O ex-presidente Michel Temer avalia que o governo brasileiro poderia ter adotado uma abordagem mais direta nas negociações com os Estados Unidos sobre as tarifas iminentes. Em entrevista exclusiva ao SBT News, Temer opinou sobre a situação, sugerindo um contato direto entre os chefes de Estado.

Para o ex-presidente, a falta de diálogo direto entre os presidentes pode ter sido um erro estratégico. Ele acredita que, mesmo que o presidente americano não atendesse o telefonema, a tentativa de contato direto registraria um esforço diplomático mais robusto por parte do Brasil.

Temer também se posicionou contra a ideia de reciprocidade tarifária, que tem sido especulada pelo Ministério da Fazenda. Segundo ele, essa medida poderia prejudicar a economia brasileira e não seria o caminho mais eficaz para resolver o impasse com os EUA. Essas declarações foram feitas nesta quarta-feira (15), data limite para a decisão americana sobre as novas tarifas.
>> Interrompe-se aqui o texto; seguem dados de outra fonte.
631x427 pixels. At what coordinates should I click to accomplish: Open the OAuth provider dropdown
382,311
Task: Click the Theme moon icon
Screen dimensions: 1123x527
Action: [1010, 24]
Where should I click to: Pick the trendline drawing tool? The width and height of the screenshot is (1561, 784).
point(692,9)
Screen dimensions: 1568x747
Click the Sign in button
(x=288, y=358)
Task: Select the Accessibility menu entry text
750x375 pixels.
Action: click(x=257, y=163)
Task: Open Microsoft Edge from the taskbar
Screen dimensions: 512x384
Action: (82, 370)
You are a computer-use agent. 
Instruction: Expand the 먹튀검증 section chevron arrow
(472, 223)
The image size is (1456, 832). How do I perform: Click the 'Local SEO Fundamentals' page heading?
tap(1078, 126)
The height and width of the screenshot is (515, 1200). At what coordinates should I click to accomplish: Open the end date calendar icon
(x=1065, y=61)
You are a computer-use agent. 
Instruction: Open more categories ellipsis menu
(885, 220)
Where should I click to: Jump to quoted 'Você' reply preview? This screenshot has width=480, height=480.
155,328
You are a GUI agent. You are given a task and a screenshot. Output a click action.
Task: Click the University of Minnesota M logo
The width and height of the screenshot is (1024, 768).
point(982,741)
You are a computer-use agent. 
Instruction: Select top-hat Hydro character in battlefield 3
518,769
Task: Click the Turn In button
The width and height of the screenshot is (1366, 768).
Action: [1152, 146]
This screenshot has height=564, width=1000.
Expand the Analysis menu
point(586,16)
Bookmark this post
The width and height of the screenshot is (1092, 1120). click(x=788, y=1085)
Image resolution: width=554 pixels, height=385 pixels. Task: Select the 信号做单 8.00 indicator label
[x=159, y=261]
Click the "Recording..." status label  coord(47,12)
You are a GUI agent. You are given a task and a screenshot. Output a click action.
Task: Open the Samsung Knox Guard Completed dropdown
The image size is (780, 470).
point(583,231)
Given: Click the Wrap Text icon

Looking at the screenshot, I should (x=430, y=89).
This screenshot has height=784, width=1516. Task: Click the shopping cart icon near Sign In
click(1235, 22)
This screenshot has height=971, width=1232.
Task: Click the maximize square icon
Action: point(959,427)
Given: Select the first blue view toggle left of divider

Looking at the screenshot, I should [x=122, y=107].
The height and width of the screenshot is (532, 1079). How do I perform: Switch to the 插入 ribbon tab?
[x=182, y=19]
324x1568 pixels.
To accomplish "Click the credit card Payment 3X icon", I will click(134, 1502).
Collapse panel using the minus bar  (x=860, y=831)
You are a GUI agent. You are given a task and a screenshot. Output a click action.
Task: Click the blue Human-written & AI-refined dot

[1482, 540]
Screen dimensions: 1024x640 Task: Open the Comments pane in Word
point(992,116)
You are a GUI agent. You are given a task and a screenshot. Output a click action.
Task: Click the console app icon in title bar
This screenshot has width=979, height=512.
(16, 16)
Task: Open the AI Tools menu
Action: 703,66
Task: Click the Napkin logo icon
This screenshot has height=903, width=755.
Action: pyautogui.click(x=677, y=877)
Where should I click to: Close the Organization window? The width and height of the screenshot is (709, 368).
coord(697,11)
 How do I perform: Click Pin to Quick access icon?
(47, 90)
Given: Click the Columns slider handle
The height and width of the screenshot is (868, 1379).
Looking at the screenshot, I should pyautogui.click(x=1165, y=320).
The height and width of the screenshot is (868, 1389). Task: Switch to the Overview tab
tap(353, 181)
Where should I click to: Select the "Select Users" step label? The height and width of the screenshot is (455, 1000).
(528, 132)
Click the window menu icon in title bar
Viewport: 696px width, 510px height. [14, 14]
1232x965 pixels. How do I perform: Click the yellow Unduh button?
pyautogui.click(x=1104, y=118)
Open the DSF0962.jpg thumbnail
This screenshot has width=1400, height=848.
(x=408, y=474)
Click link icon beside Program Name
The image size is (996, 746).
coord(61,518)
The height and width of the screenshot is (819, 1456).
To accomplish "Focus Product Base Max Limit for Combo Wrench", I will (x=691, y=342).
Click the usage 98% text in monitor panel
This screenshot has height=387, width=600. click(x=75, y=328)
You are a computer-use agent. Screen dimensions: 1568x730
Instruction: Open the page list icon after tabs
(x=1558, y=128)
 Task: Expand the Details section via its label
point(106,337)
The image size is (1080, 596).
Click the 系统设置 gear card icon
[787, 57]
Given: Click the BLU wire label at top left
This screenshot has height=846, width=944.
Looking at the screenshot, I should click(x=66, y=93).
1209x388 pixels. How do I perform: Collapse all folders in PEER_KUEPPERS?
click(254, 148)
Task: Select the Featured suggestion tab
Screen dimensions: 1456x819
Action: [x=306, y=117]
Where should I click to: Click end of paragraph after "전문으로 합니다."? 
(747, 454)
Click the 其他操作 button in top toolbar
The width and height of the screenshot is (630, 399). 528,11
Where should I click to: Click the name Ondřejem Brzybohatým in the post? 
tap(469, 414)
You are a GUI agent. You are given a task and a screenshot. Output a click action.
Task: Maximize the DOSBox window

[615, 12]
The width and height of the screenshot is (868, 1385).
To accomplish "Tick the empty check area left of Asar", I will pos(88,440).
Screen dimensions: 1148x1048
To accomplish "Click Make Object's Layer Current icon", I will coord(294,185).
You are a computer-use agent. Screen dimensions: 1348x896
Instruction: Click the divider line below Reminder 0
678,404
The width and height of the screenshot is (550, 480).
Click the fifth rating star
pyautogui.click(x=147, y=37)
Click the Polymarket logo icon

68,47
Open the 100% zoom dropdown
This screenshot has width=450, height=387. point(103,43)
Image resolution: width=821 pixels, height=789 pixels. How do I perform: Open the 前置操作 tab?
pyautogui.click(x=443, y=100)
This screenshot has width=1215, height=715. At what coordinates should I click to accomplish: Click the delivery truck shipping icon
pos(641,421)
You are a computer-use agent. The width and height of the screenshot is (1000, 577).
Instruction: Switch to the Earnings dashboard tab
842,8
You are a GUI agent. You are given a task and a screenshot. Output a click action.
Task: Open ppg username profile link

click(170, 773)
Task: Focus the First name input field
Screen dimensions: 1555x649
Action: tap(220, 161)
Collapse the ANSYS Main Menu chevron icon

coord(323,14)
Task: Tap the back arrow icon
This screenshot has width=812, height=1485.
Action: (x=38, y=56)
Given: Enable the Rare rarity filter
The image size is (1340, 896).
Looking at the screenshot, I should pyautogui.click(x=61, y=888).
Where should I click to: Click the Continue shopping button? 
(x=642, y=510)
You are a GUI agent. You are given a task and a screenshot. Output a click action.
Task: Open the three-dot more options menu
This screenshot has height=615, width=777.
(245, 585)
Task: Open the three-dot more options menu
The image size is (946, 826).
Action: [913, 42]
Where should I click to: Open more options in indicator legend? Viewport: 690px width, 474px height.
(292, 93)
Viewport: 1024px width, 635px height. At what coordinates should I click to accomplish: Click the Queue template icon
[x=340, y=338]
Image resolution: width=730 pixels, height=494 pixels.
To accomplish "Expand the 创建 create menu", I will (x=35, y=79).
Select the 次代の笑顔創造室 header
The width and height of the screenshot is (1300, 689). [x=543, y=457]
Conforme informação divulgada pelo SBT News.

Diálogo direto: A aposta de Temer

Michel Temer defendeu que a comunicação entre os presidentes das nações é fundamental em momentos de tensão comercial. Ele sugeriu que o presidente brasileiro deveria ter tentado um contato direto com Donald Trump para discutir as tarifas que os Estados Unidos pretendem impor a produtos brasileiros.

Segundo Temer, essa iniciativa, mesmo que não resultasse em sucesso imediato, colocaria a responsabilidade da negociação de volta na Casa Branca. “Se ele não atender, o presidente [brasileiro] pode dizer que fez tudo o que estava ao seu alcance. Aí o problema passa a ser mais deles do que do Brasil”, explicou o ex-presidente.

Ele ressaltou que a via diplomática tradicional, com envolvimento de corpos diplomáticos, pode não ser suficiente para resolver impasses dessa magnitude. A negociação direta entre líderes é vista por ele como um caminho mais eficaz para evitar ou reduzir sobretaxas.

Reciprocidade tarifária: Um caminho arriscado

O ex-presidente Michel Temer expressou forte oposição à adoção de tarifas de reciprocidade por parte do Brasil em resposta às medidas americanas. A ideia, que estaria sendo considerada pelo Ministério da Fazenda, seria retaliar os EUA com sobretaxas sobre produtos americanos.

Temer argumenta que essa estratégia pode gerar um ciclo de retaliações que prejudicaria a economia brasileira. Ele apontou que o diálogo entre setores produtivos de ambos os países já demonstrou ser eficaz em evitar algumas tarifas, indicando que a cooperação é mais benéfica do que o conflito.

“Alguns produtos não foram sobretaxados porque entidades produtivas brasileiras entraram em contato com autoridades e setores produtivos americanos. Isso mostra que o diálogo funciona”, afirmou, enfatizando a importância de manter canais de comunicação abertos.

Impacto no consumidor e resistência interna

Michel Temer também apontou que a imposição de tarifas pelos Estados Unidos pode gerar efeitos negativos diretamente sobre os consumidores americanos. Isso, por sua vez, poderia criar resistência interna à política tarifária, enfraquecendo o próprio governo que a propõe.

A análise do ex-presidente sugere que o ônus das tarifas recai sobre o consumidor final, aumentando os preços de produtos importados. Essa situação pode levar a um descontentamento popular e pressionar o governo a reconsiderar suas decisões comerciais.

A expectativa é que o governo americano decida sobre o novo pacote de tarifas contra produtos brasileiros ainda nesta quarta-feira (15). Caso confirmado, o Brasil poderá ter a segunda maior tarifa média efetiva entre os principais fornecedores dos EUA, ficando atrás apenas da China, conforme dados acompanhados por empresas e investidores.